Because skew deviation and trochlear nerve palsy may both result from brain trauma or from lesions in the posterior fossa,21 and because skew deviation can mimic a trochlear nerve palsy, indirect ophthalmoscopy is useful to differentiate these 2 conditions—the fundus is excyclotorted in the hypertropic eye in trochlear nerve palsy, but it is incyclotorted in the hypertropic eye in skew deviation if abnormal torsion is present. The fundus of the hypotropic eye in skew deviation is excyclotorted.9,22,23 In addition, other neurologic signs usually are present in skew deviation but not in trochlear nerve palsy (unless it is caused by a brain trauma or lesion in the brainstem), including gaze-evoked nystagmus, gaze palsy, dysarthria, ataxia, and hemiplegia.24 The clinical characteristics of skew deviation and trochlear nerve palsy are summarized in Table 1.
Table 1.
Clinical characteristics of trochlear nerve palsy versus skew deviation
| Trochlear nerve palsy | Skew deviation |
|---|---|
|
|
Lesion Location
Acute peripheral vestibulopathy affecting the vestibular organ or its nerve (eg, vestibular neuritis),2,25,26 diseases of the vestibular nuclei in the medulla (eg, lateral medullary syndrome),27 pons,28 medial longitudinal fasciculus (eg, internuclear ophthalmoplegia),29,30 midbrain (eg, dorsal midbrain syndrome),6,14,31–33 as well as the diencephalon (eg, thalamic infarcts)34 have been reported to cause skew deviation or ocular tilt reaction. It has been attributed to asymmetric disruption of the utriculo-ocular pathway. The utriculo-ocular pathway has usually been assumed to be disynaptic—primary afferents from otolithic receptors of the utricle in the inner ear project to second-order neurons in the vestibular nuclei, the axons of which then project to the oculomotor and trochlear nuclei via the medial longitudinal fasciculus.1,6 There is growing evidence, however, that this disynaptic pathway is weak and that polysynaptic pathways via the cerebellum play a more important role.35 Lesions in the vestibular periphery, vestibular nuclei, medulla, and the caudal pons cause ipsilesional hypotropia and head tilt.
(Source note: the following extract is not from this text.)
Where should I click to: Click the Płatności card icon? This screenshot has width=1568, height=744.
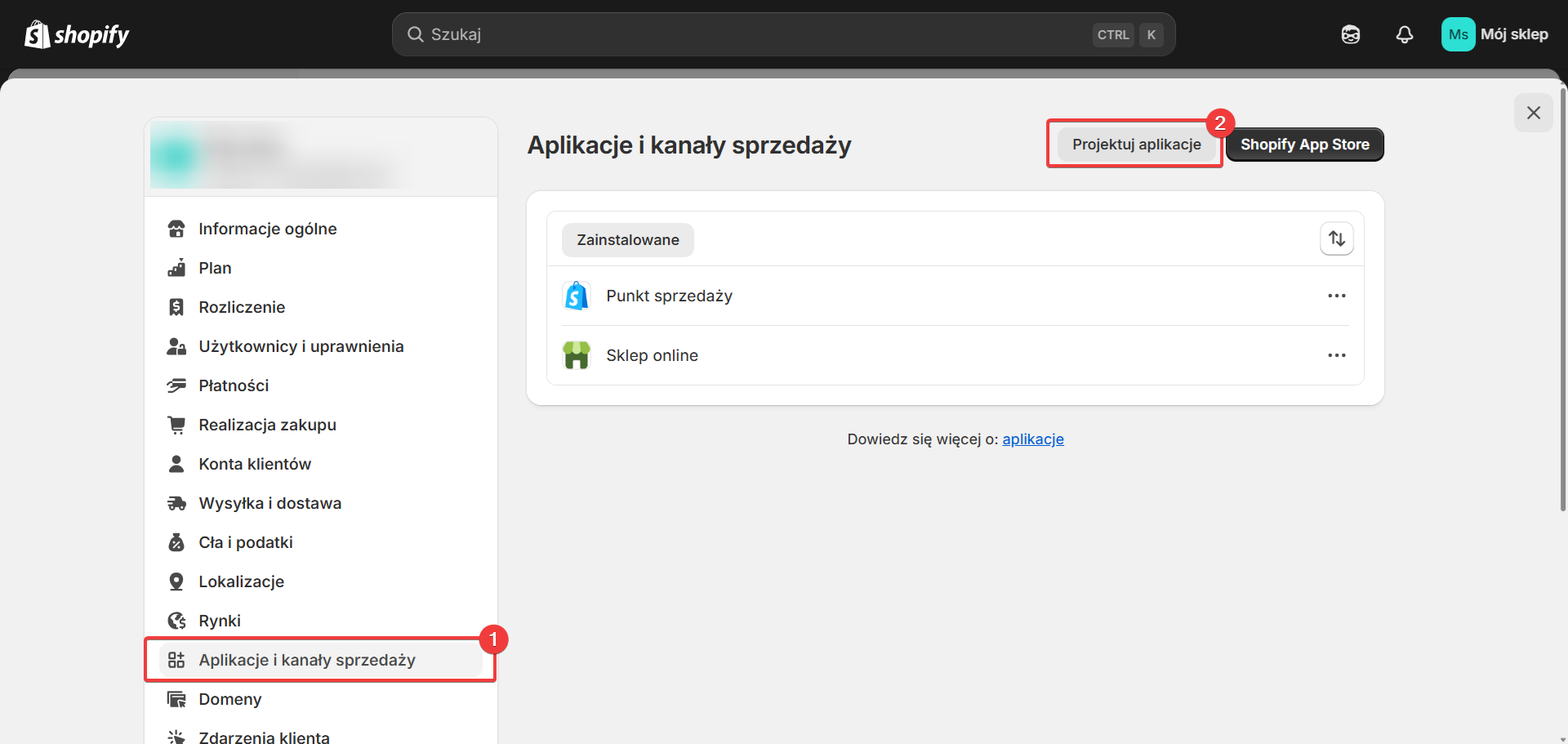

Because otolithic projections from the vestibular nuclei cross the midline at the level of the pons to ascend along the medial longitudinal fasciculus, lesions in the rostral pons and midbrain cause contralesional hypotropia and head tilt (eg, internuclear ophthalmoplegia or midbrain lesions).9
Typically, the ocular torsion in skew deviation is conjugate in both eyes for most lesion locations (ie, the hypotropic eye excyclotorts and the hypertropic eye incyclotorts)9; however, in lateral medullary syndrome, the ocular torsion is usually monocular (or dissociate)—the hypotropic eye is excyclotorted but incyclotorsion is absent (or small) in the hypertropic eye.27 Ascertaining whether abnormal torsion is present in one or both eyes and whether it is conjugate is clinically useful to differentiate between skew deviation (supranuclear) and nuclear-fascicular trochlear nerve palsy caused by a lesion in the midbrain. An unilateral trochlear nerve palsy is associated with monocular torsion, whereas a midbrain skew deviation is associated with binocular, conjugate torsion (ie, the hypotropic eye excyclotorts and the hypertropic eye incyclotorts).9 In unilateral trochlear nerve palsy, the pathologic monocular torsion usually presents as excyclotorsion of the paretic hypertropic eye only; however, excyclotorsion (12°–14°) of the nonparetic hypotropic eye only has also been documented.36 In the case of bilateral trochlear nerve palsy, the torsion is disjunctive with excyclotorsion in both eyes, but it is conjugate in skew deviation.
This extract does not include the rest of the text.